Johns Hopkins University’s Paul H. Nitze School of Advanced International Studies is hosting a “Year of Agriculture” symposium, identifying food as among the greatest challenges of the 21st century.
With food security at the top of this month’s G8 summit, Borel emphasized that private research investment alone is not enough to meet the challenge of food security.
“Private companies can’t do it all, we need public research,” he said. “There’s things that public investment can do that private companies can’t do as efficiently, they also need partners.”
Borel also addressed the need to recruit the next generation of thinkers to become involved in agricultural science that will help resolve food security issues.
“Food is the challenge of the 21st Century,” he said. “We need to recognize that we face an unprecedented global challenge and make sure the best minds of the next generation are fully engaged.”
Solving hunger challenges begins at the local level, he noted.

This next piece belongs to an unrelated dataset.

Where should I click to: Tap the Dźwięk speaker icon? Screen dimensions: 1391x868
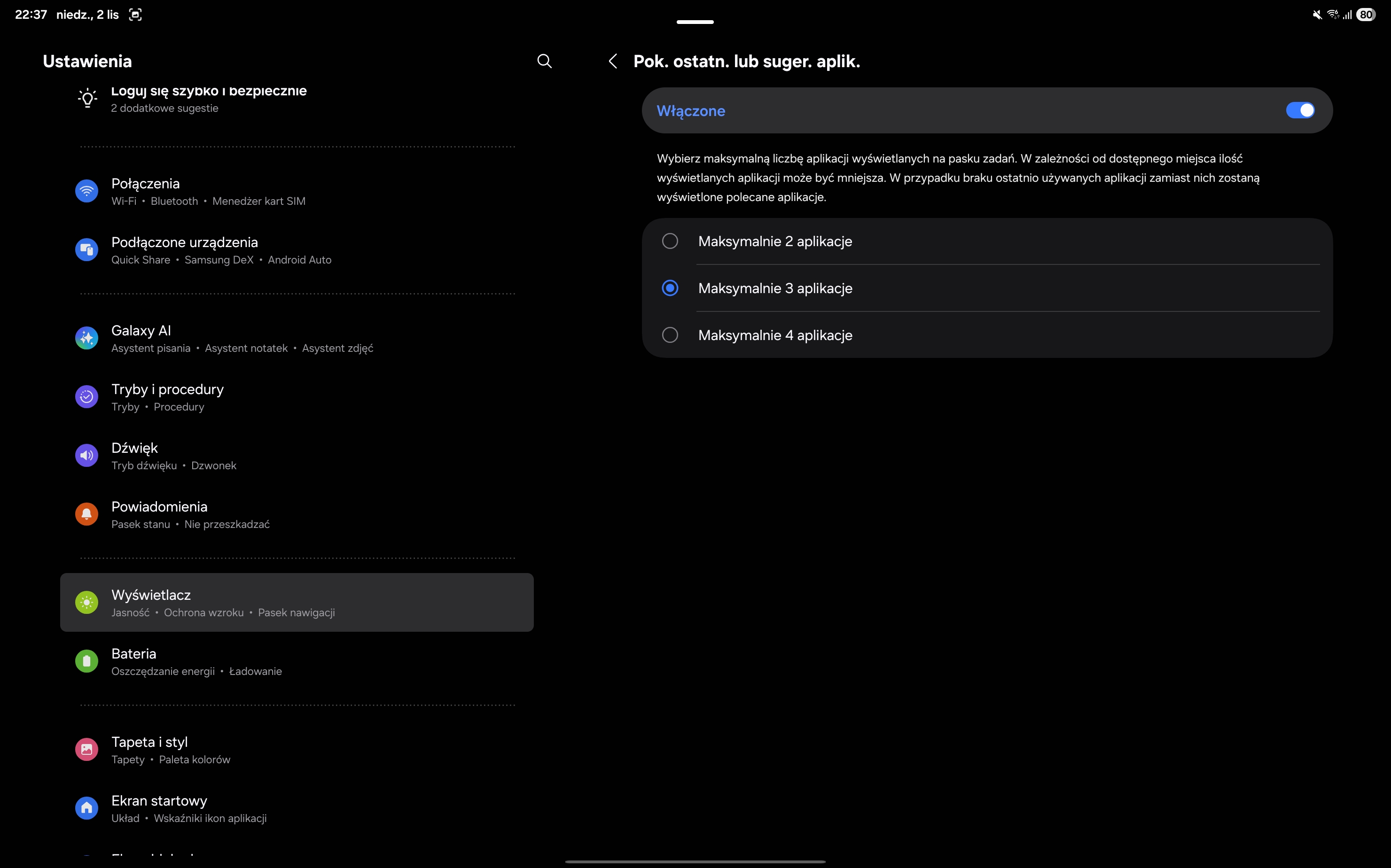pyautogui.click(x=87, y=455)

This includes brining the technology and knowledge to producers to utilize in developing countries.
For example, he said 30 to 50 percent of milk produced in Kenya goes to waste, but contamination can be slowed or prevented through enzyme technology.
“Science is universal, but solutions are local” he said. “Here’s an opportunity where the right science can make a huge opportunity for famers across the world.”

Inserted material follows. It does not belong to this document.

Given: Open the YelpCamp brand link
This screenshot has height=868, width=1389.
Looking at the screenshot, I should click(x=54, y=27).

Borel noted that even in the United States, statistics indicate that in 2011 about one in seven Americans experienced some degree of food insecurity.

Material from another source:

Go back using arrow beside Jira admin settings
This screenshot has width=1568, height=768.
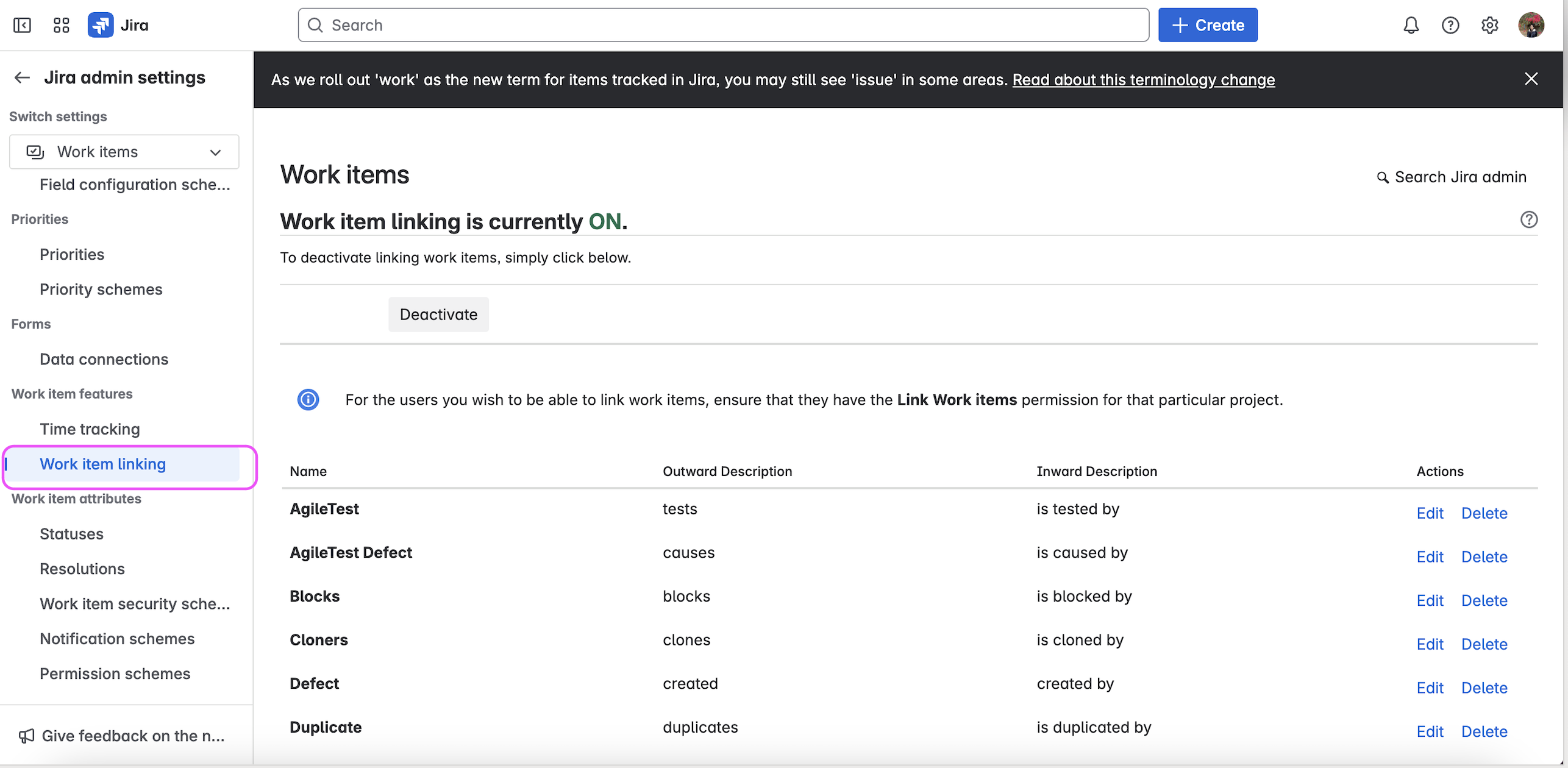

“Overcoming hunger within the United States and around the world will require a lasting commitment to collaboration all along the food value chain.”
Borel outlined the following three themes to make advances in food security:
Leverage the best science: “Science can help provide the answers we need to ensure a viable, sustainable food supply despite increased pressure from climates, pests and land and water challenges,” said Borel.
Promote sustainability of food: “We need to improve the overall sustainability of food, including how it is produced, how it gets on our plates and how much of it is wasted,” he said. “Efforts cannot be sustainable – economically, socially or environmentally – if we do not reduce waste, for example. More than a third of food is lost to waste in developing countries and developed countries.”
Cultivate the next generation of leaders: “We must assure that the best minds and brightest thinkers of the next generation are fully engaged in addressing food security locally — from science and technology, transportation and logistics, and government and regulatory policy,” said Borel.
He emphasized that food security is not only a humanitarian crisis, but will become a geo-political crisis if people are allowed to go hungry.
“People will be hungry, ungovernable and angry,” said Borel. “Severe hunger can easily lead to civil unrest or worse. Starving families are only focused on survival. Clearly, it is in our own best interests to prevent this.”
However, Borel maintained that agriculture is an optimistic science, and “this is a challenge all of us can rise to meet, but not by doing business as usual, not by looking the other way or waiting for someone else to lead the way and not by working alone. We must face this together.”